** WHAT YOU WILL DO **
Lines to return, exactly: from the line with "You are a computer-use agent. The width" to the line with "Given: Open the" in the entries below, both included.

* * *

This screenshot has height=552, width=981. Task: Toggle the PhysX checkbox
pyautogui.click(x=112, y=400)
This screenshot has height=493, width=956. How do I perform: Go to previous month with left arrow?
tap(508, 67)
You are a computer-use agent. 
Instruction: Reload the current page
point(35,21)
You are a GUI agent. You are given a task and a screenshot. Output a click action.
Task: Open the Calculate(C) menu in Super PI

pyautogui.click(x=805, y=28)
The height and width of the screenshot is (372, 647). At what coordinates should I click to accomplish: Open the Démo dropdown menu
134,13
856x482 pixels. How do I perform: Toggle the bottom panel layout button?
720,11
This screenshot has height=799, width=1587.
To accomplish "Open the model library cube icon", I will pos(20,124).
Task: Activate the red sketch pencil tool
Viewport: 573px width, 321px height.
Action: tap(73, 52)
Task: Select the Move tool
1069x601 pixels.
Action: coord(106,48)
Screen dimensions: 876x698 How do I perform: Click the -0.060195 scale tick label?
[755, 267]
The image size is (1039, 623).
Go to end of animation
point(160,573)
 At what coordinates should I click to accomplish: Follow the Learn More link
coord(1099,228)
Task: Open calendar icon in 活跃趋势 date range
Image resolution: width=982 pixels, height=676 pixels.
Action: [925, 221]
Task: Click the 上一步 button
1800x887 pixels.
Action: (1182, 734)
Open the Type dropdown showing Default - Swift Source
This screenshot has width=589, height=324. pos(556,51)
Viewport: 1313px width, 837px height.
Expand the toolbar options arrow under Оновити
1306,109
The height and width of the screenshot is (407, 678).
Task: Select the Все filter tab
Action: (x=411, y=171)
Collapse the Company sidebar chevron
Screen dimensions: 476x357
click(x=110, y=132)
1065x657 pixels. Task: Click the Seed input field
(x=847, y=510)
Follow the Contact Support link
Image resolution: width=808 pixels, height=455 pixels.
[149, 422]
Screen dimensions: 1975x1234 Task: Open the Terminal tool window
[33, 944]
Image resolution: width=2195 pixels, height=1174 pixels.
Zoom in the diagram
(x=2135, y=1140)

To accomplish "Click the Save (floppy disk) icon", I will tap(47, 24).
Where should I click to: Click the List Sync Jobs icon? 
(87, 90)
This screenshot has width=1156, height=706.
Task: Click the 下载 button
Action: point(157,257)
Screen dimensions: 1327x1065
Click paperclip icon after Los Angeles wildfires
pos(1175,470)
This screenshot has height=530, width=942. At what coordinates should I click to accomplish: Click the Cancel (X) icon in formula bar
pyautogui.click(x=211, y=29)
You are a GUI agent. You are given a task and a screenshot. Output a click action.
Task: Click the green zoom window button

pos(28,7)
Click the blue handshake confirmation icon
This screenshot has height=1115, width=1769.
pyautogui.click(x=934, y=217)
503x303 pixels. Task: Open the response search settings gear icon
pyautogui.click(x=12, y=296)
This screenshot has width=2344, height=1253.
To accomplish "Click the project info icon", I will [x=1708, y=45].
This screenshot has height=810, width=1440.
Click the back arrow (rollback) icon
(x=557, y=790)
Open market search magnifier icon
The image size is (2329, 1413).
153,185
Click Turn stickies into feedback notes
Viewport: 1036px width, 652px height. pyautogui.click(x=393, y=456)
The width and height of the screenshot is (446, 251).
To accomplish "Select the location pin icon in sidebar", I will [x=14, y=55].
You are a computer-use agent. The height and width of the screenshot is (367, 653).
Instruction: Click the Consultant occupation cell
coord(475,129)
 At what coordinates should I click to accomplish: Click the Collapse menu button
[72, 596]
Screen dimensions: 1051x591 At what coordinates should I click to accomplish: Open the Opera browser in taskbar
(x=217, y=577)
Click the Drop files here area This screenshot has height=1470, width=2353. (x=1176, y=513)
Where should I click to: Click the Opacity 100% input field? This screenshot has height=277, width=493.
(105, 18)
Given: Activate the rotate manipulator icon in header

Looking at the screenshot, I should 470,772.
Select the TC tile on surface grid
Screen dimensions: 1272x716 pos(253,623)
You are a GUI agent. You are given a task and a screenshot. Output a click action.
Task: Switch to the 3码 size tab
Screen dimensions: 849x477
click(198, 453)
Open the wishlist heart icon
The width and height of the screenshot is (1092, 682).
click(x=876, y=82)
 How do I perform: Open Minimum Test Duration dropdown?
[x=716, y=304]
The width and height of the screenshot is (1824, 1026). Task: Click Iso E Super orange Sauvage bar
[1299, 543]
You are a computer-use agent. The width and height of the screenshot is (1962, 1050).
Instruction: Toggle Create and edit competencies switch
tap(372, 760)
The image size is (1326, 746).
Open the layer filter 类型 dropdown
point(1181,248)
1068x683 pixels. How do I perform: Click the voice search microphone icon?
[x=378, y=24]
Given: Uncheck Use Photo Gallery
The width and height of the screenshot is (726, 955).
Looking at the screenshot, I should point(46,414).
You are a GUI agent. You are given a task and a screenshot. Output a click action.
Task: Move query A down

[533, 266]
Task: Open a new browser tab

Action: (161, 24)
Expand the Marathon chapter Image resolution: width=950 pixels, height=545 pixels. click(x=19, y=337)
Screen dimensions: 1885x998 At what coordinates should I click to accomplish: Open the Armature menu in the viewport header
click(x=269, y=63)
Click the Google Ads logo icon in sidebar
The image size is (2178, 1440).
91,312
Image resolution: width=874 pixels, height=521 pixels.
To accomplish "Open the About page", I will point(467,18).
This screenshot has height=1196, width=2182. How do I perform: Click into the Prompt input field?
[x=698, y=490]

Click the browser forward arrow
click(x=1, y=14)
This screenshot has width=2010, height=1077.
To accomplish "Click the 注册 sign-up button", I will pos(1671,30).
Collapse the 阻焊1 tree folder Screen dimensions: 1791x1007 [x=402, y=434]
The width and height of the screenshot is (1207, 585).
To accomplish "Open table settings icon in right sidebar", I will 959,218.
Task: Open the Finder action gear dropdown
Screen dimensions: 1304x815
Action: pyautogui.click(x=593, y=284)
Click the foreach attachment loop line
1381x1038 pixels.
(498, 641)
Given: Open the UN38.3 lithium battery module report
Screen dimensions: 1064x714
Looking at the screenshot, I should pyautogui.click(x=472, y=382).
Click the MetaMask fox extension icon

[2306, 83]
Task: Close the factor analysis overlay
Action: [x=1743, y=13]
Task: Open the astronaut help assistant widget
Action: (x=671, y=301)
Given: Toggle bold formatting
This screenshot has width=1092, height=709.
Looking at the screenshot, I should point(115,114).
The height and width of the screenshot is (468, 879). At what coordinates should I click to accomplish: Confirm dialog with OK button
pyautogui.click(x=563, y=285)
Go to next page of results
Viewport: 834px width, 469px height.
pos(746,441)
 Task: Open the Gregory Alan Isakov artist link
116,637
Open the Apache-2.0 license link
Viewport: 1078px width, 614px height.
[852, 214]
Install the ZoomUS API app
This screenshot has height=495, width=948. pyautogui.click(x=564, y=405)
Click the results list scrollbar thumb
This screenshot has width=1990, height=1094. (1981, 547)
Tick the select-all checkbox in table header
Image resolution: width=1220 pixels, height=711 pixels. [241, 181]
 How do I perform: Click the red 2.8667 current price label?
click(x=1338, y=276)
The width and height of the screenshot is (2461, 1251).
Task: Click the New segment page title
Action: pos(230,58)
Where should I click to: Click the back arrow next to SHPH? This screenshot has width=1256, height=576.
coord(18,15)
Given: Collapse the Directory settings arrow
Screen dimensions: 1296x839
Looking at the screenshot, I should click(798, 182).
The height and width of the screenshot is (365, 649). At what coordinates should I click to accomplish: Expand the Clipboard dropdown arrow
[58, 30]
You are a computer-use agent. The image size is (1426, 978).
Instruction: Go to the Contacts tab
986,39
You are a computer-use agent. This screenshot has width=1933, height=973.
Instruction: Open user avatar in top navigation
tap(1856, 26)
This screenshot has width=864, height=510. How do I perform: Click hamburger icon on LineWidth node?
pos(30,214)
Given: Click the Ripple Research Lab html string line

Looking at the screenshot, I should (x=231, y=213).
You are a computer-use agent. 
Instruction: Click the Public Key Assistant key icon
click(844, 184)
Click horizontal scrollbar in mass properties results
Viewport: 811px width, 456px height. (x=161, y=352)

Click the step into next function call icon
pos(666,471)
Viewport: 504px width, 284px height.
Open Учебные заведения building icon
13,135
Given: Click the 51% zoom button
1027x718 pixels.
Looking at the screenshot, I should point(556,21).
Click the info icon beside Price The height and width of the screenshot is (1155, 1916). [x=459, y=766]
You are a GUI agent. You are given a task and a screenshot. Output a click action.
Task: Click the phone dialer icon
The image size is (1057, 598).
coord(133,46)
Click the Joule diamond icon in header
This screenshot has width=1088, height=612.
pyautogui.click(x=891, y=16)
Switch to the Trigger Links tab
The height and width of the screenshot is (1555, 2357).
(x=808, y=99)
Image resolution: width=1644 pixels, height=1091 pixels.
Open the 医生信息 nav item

* * *

** WRITTEN RESPONSE **
You are a computer-use agent. The width and height of the screenshot is (1962, 1050).
Instruction: Toggle Create and edit competencies switch
tap(372, 760)
The image size is (1326, 746).
Open the layer filter 类型 dropdown
point(1181,248)
1068x683 pixels. How do I perform: Click the voice search microphone icon?
[x=378, y=24]
Given: Uncheck Use Photo Gallery
The width and height of the screenshot is (726, 955).
Looking at the screenshot, I should point(46,414).
You are a GUI agent. You are given a task and a screenshot. Output a click action.
Task: Move query A down

[533, 266]
Task: Open a new browser tab

Action: (161, 24)
Expand the Marathon chapter Image resolution: width=950 pixels, height=545 pixels. click(x=19, y=337)
Screen dimensions: 1885x998 At what coordinates should I click to accomplish: Open the Armature menu in the viewport header
click(x=269, y=63)
Click the Google Ads logo icon in sidebar
The image size is (2178, 1440).
91,312
Image resolution: width=874 pixels, height=521 pixels.
To accomplish "Open the About page", I will point(467,18).
This screenshot has height=1196, width=2182. How do I perform: Click into the Prompt input field?
[x=698, y=490]

Click the browser forward arrow
click(x=1, y=14)
This screenshot has width=2010, height=1077.
To accomplish "Click the 注册 sign-up button", I will pos(1671,30).
Collapse the 阻焊1 tree folder Screen dimensions: 1791x1007 [x=402, y=434]
The width and height of the screenshot is (1207, 585).
To accomplish "Open table settings icon in right sidebar", I will 959,218.
Task: Open the Finder action gear dropdown
Screen dimensions: 1304x815
Action: pyautogui.click(x=593, y=284)
Click the foreach attachment loop line
1381x1038 pixels.
(498, 641)
Given: Open the UN38.3 lithium battery module report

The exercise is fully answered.